BAPIO stated "at least 15,000 doctors may have to leave the UK heavily in debt and without having completed qualifications, despite having been encouraged to come to the UK in the first place".

In 2007, BAPIO took its challenge to the court of appeal after it initially lost the case against the government. The High Court ruled that the Department of Health's guideline was illegal. The House of Lords upheld the judgement in April 2008. However, 'thousands of overseas doctors had already had their opportunity of permit-free training abruptly withdrawn at great personal and financial costs to themselves and their careers'. The judge had explained that the previous shortage of British trained doctors had been alleviated by particularly Indian doctors, but that medical schools had since increased their intake of students, hence increasing competition. The judge added that the government was not obliged to consult beforehand with BAPIO, and despite the home office failing to carry out racial equality assessments, "quashing" the regulations would not be justified.

=== 2013 Clinical skills assessment ===
In 2008, BAPIO estimated that there were around 40,000 doctors of Indian origin working in the National Health Service. They estimated that the intake in UK Medical Schools of Indian origin students was about 20%. Doctors from the subcontinent have had difficulties in getting jobs in the most popular specialities and the most desirable areas as was exposed by the work of Aneez Esmail and Sam Everington.

In 2013 the Association launched a legal challenge to the regulator, the General Medical Council, and the standards body, the Royal College of General Practitioners, alleging that the clinical skills assessment component of the Membership exam was discriminatory and seeking a judicial review of the way the RCGP conducts the test, because there is a "significant difference in pass rates which cannot be explained by a lack of any knowledge, skill or competency on the part of the International Medical Graduates". 65.3% of international graduates failed their first attempt at the Clinical Skills Assessment (CSA) component of the MRCGP exam in 2011/12, compared with 9.9% of UK graduates. In 2010/11, 59.2% of the international graduates failed at the first attempt, compared with 8.2% of UK graduates, while in 2008, 43% of IMGs failed the CSA compared with 8.3% of UK graduates.

The legal challenge cost the Association at least £50,000. Mr Justice John Mitting presiding over the case said that the Royal College of General Practitioners was neither racially discriminatory nor in breach of its public sector equality duty.
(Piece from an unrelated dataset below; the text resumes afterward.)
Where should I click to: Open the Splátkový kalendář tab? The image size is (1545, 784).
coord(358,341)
He said he was satisfied that the CSA "put south Asians of both categories [UK-educated and those who studied overseas] at a disadvantage" but he described the assessment itself as "proportionate" and designed to achieve "legitimate ends". but it was time for the RCGP to 'eliminate discrimination' in the MRCGP and address the disparity in pass rates for non-white groups. The judge stated "This claim has served useful purpose and achieved not a legal victory, but a moral success".

Aneez Esmail was asked to analyse data on more than 5,000 candidates who sat the CSA exam over a two-year period by the GMC. He found that 'subjective bias due to racial discrimination may be a cause' of the different pass rates for between white and non-white graduates.
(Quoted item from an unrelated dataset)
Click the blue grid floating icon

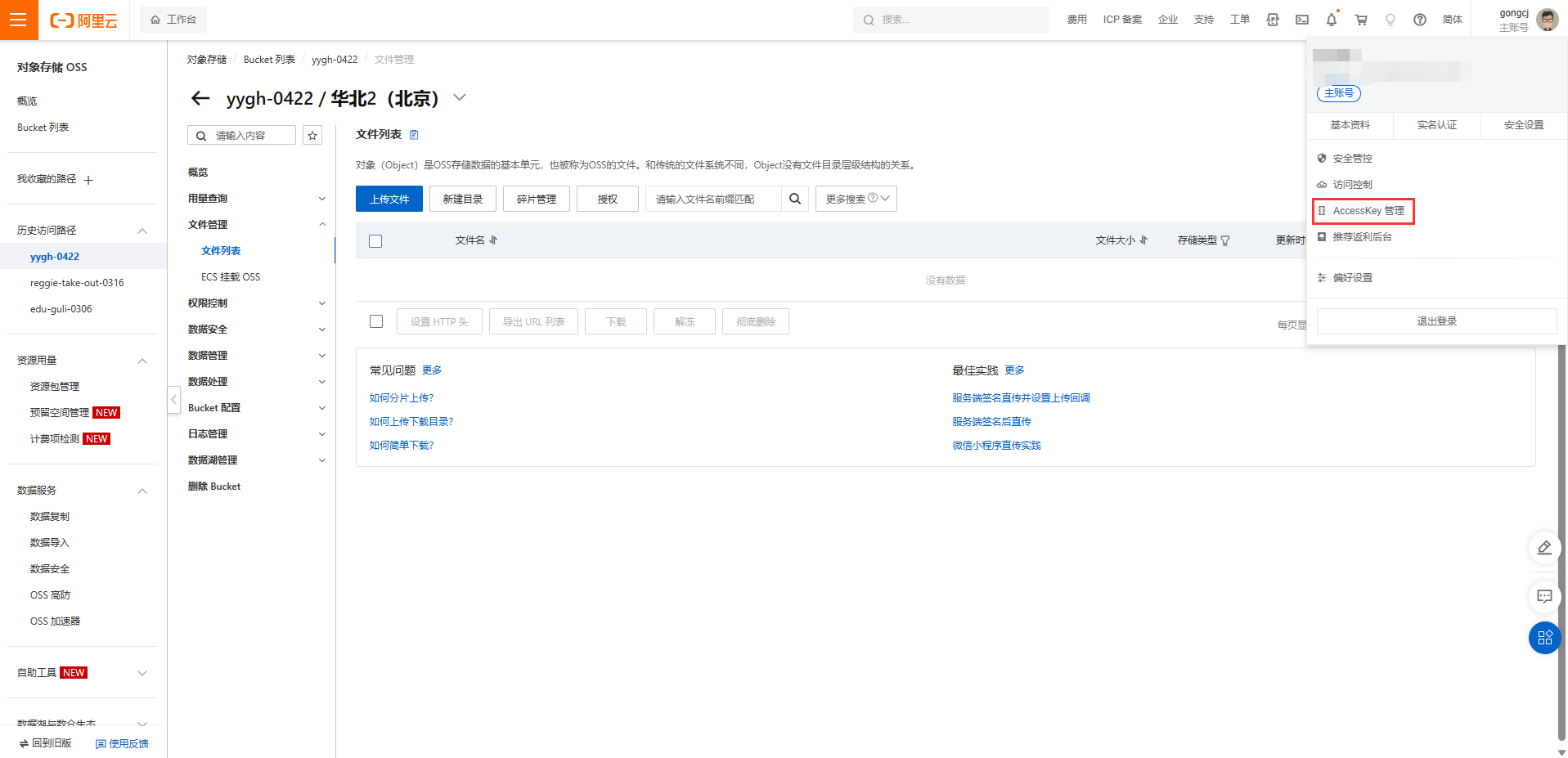(1543, 638)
According to RCGP chairwoman Dr Clare Gerada, the exam is culturally specific, they take equality and diversity issues seriously and candidates eventually pass. Her successor, Dr Maureen Baker also met the court decision with favour. She stated that "the RCGP has been at the forefront of identifying the differences in pass rates for some time" and they "were the first of the Medical Royal Colleges to publicly raise this issue" and commission research into the cause of the discrepancies. In 2014, the RCGP pledged to support candidates and work with BAPIO and the British International Doctors Association (BIDA).